The work is the latest installment of the on-going Twelve Monuments Restoration Project, a joint initiative by the City of Edinburgh Council and Edinburgh World Heritage.
The imposing monument is made of lead and has an internal framework, made from oak and mild steel. Over time this has deteriorated, putting stress on the statue and causing cracks in the lead.
Councillor Ron Cairns, Vice Convenor of the Culture and Leisure Committee, said: “This majestic statue is the oldest in Edinburgh, occupying a prime position in Parliament Square at the heart of the Old Town. By restoring it to its former glory, we will be preserving a significant Edinburgh landmark for future generations.”

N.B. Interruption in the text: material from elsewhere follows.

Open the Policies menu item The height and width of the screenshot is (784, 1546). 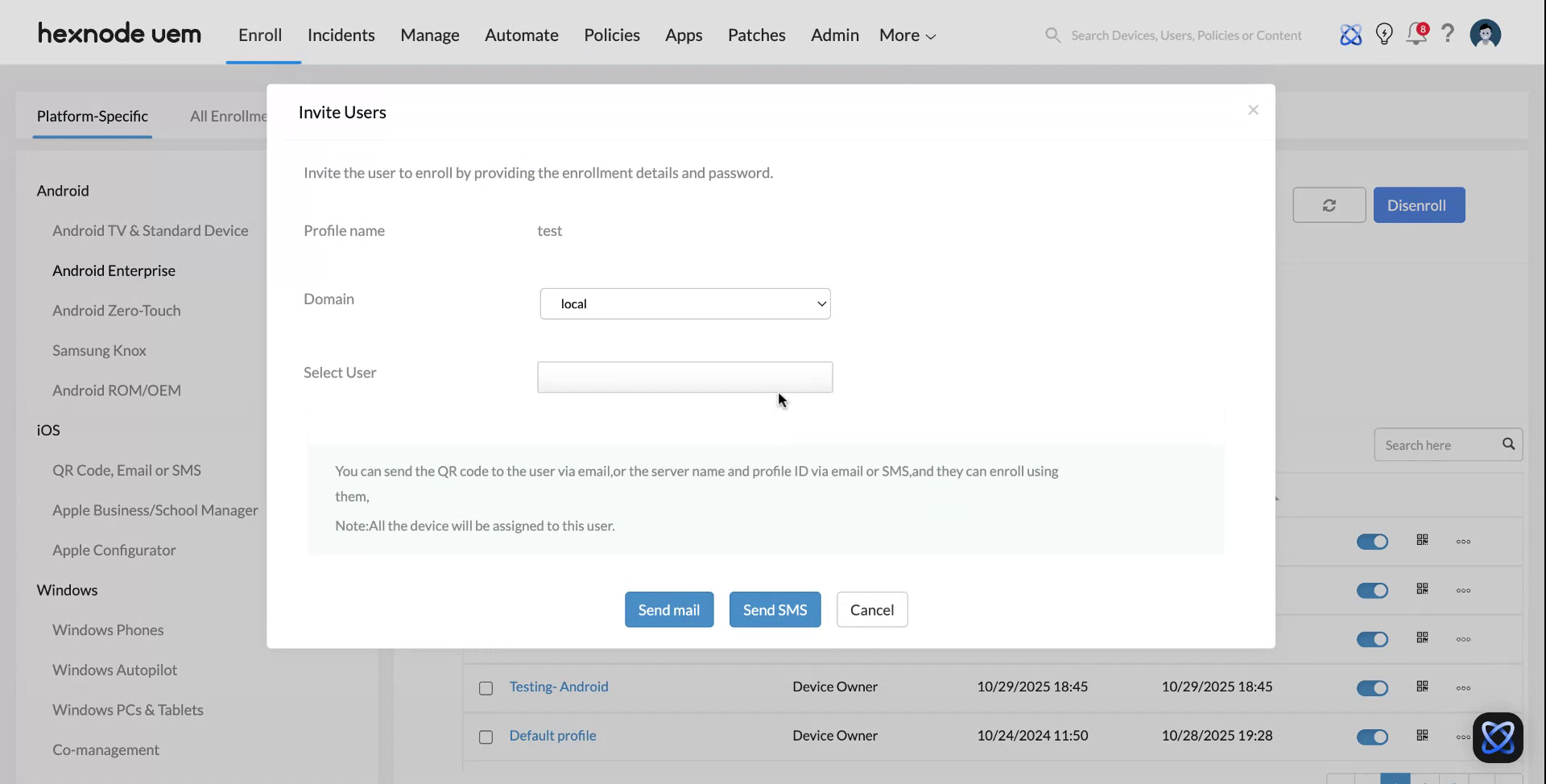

Adam Wilkinson, Director of Edinburgh World Heritage said: “The statue of Charles II is utterly beguiling, far from the pomposity of his father’s statue in Trafalgar Square in London. This is the monarch of a different kind of a nation, following the trauma and upheaval of the Commonwealth, seeking calm authority. Statuary is one of the aspects of the World Heritage Site that is easily forgotten, yet which plays an important part in creating the drama of some of our public spaces, in this case Parliament Square behind St Giles. We are delighted to be supporting the repair of this important statue, which is the first in a long line of important public monuments in Edinburgh and the story it has to tell.”
After a painstaking process to remove it safely from its plinth, the Charles II statue was due to be transported to the Rochester studio of Hall Conservation Ltd for specialist conservation work. There it will be carefully taken apart and rebuilt, supported by a new internal stainless steel frame. The lead will be cleaned and missing parts such as the sword and scabbard replaced, modelled on a similar statue at Windsor Castle.
The work is being funded by the City of Edinburgh Council and Edinburgh World Heritage, along with donations from the Scottish Court Service, the High Constables of Edinburgh and many private donors.
The conservation work is expected to take six months, with the statue returned to its former glory in spring 2011.